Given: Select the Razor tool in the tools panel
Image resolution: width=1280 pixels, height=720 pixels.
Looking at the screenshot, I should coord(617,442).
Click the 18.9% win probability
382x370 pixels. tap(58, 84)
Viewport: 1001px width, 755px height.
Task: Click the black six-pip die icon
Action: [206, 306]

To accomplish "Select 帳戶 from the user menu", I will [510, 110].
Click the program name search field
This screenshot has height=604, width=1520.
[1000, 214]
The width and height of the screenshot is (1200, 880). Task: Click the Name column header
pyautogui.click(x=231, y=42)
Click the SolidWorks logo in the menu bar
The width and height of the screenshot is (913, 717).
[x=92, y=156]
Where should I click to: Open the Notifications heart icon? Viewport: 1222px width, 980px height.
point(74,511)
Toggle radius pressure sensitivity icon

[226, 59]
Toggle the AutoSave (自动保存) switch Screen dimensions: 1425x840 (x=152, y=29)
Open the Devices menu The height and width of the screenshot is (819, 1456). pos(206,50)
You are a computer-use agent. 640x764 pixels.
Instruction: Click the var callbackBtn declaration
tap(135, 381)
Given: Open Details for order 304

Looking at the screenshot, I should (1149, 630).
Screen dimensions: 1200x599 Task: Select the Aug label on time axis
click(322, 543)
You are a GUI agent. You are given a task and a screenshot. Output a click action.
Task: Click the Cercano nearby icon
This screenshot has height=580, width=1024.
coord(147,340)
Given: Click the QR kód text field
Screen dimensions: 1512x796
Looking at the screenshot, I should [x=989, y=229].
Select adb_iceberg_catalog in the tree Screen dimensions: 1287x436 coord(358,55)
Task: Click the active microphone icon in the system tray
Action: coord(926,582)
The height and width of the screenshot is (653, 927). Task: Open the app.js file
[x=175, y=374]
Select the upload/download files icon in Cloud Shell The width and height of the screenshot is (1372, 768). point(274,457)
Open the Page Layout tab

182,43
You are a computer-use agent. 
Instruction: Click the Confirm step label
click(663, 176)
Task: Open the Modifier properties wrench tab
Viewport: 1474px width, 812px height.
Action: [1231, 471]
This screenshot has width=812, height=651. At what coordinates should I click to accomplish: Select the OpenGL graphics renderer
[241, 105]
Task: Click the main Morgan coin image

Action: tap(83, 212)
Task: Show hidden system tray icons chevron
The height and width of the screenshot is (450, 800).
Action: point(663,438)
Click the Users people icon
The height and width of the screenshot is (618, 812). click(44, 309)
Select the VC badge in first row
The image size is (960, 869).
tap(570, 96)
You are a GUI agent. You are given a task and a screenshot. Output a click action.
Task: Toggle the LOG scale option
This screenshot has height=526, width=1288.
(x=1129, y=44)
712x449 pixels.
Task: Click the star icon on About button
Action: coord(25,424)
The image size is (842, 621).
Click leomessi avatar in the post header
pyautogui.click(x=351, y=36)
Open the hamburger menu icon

- - - - -

§ Task
For each line of the data that includes the word "agent", return a copy of it.

§ Output for this task
You are a computer-use agent. 640x764 pixels.
You are a GUI agent. You are given a task and a screenshot. Output a click action.
You are a computer-use agent. 
You are a GUI agent. You are given a task and a screenshot. Output a click action.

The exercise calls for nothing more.